On the Trinity River. (Joshua Duplechian/Trout Unlimited)
Fishing the Eel River. (Marcel Siegle)
Electrofishing Yellowjacket Creek. (Trout Unlimited)
Reopening Gulch Creek. (Trout Unlimited)
Showing off a Noyo River coho project. (Trout Unlimited)
Fishing the North Coast. (Joshua Duplechian/Trout Unlimited)
Eel River: Removing Two Major Dams, Restoring 30 Sites
The Eel River, California’s third largest watershed, historically boasted some of the state’s most prolific salmon and steelhead runs, but these stocks have been reduced dramatically. A major factor in their decline was the construction of the two dams of the Potter Valley Project. The hydropower license for the project has expired, and its owner, PG&E, now plans to decommission it. TU is working with tribes and conservation partners to remove the two dams as quickly as possible. On the restoration front, TU has completed or initiated more than $9.6 million in projects in the Eel watershed. These 30 projects have involved improving 151 miles of rural roads, preventing 32,000 dump trucks worth of sediment from entering streams; installing 63 large wood structures; and removing a pair of high-priority fish passage barriers, restoring access to over 47 miles of coldwater habitat.
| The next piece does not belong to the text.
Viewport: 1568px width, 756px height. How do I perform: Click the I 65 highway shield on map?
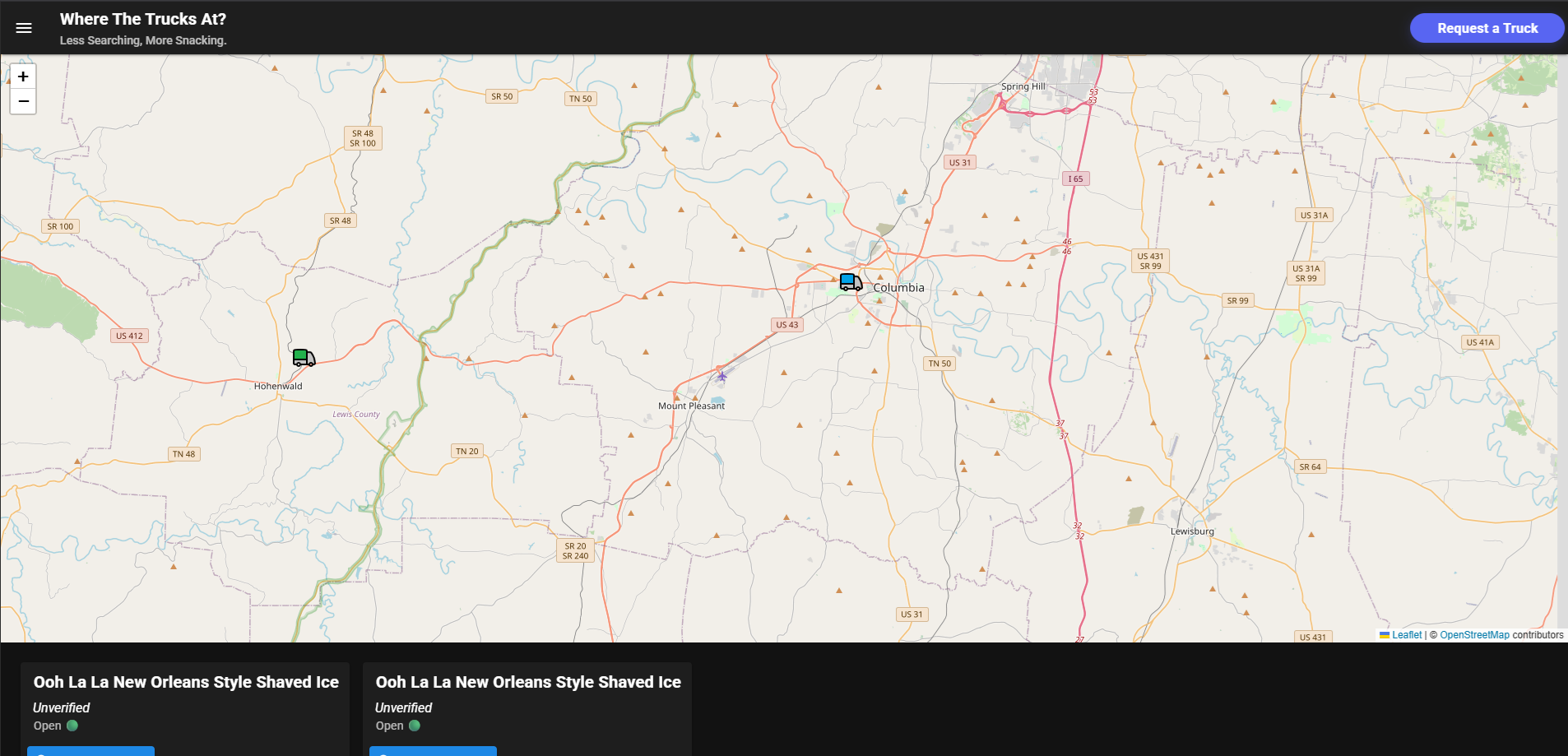pos(1075,179)
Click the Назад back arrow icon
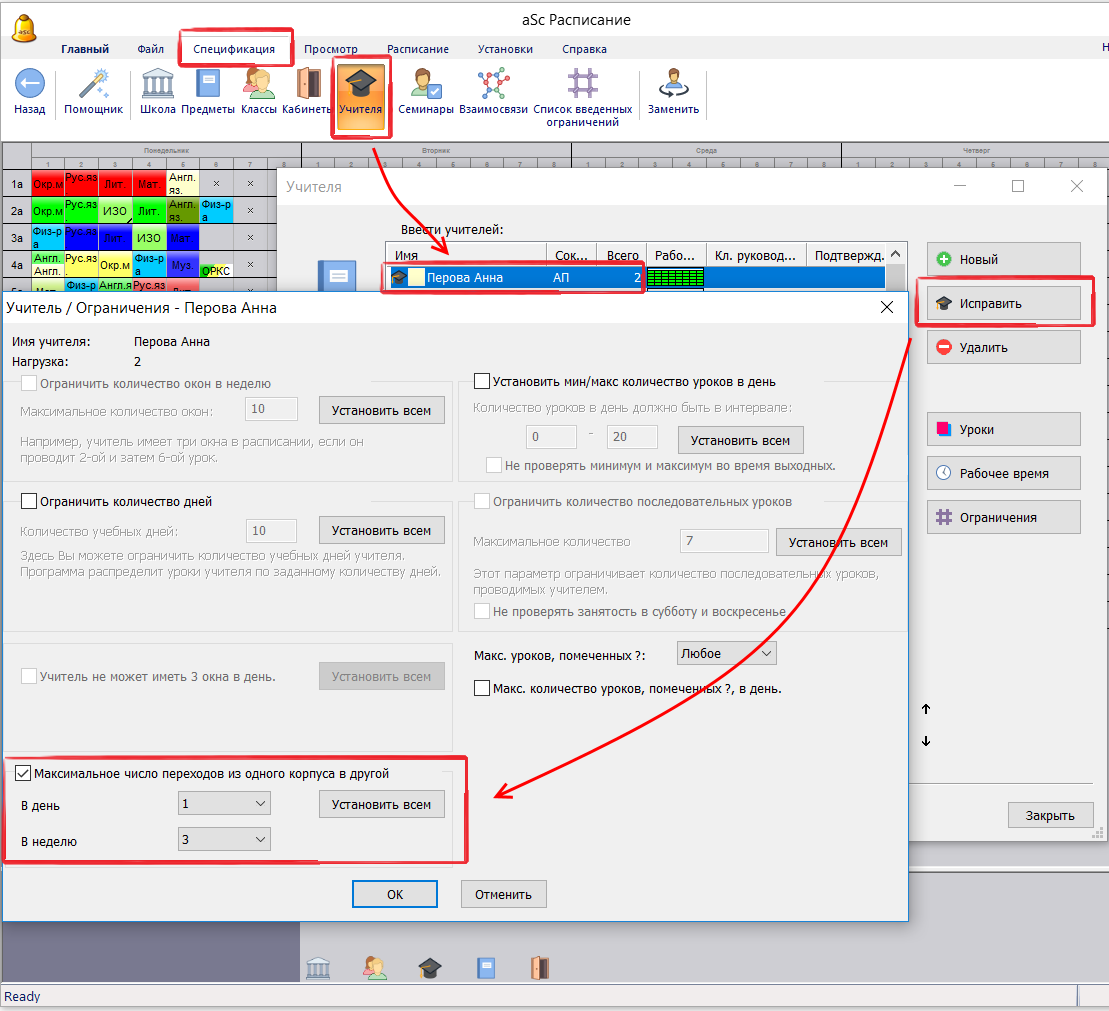The image size is (1109, 1011). point(29,84)
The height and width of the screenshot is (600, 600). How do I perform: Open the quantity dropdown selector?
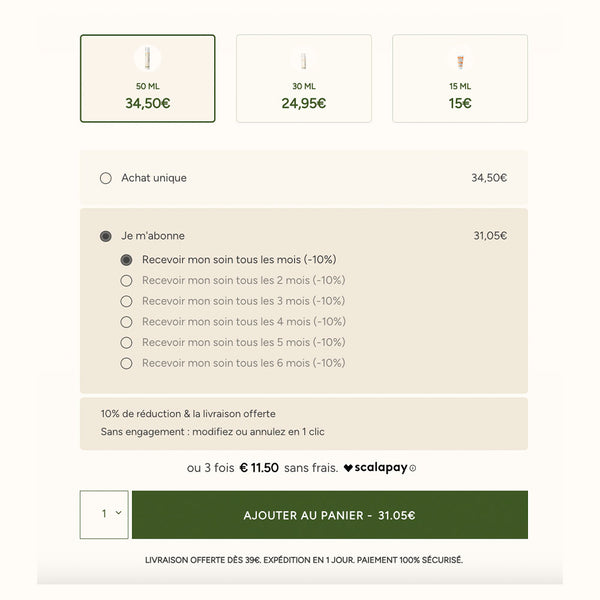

Floodplain Habitat Restoration for Salmon and Steelhead
TU’s North Coast Coho Project completed a three-year project to restore floodplain habitat connectivity in Lawrence Creek, a tributary to the Van Duzen River – itself a major tributary to the Eel River and one of the most important streams for coho, Chinook, and steelhead on the North Coast. This project restored five acres and 1,000 feet of off-channel habitat as well as connectivity with the mainstem creek. Supported by a grant from the Community-based Habitat Restoration Program of NOAA’s National Marine Fisheries Service, the project was implemented through a partnership between TU, the Humboldt Redwood Company, Pacific Watershed Associates, and resource agencies.
Navarro River: Instream Coho Habitat Enhancement Project
The North Branch of the North Fork Navarro River supports coho, Chinook, and steelhead and is considered “core recovery habitat” for these fish. Large wood augmentation has been identified as a key recovery action for salmon and steelhead. The TU-led North Fork Navarro Instream Coho Habitat Enhancement Project installed 38 trees at ten sites along the North Branch North Fork Navarro River. The project was supported by grants from the State Water Resources Control Board’s Timber Regulation and Forest Restoration Fund and the NOAA Restoration Center’s Coastal and Marine Community-Based Restoration Program and implemented through a partnership with Mendocino Redwood Company, All in 1 Tree and Timber, Inc., and the California Conservation Corps.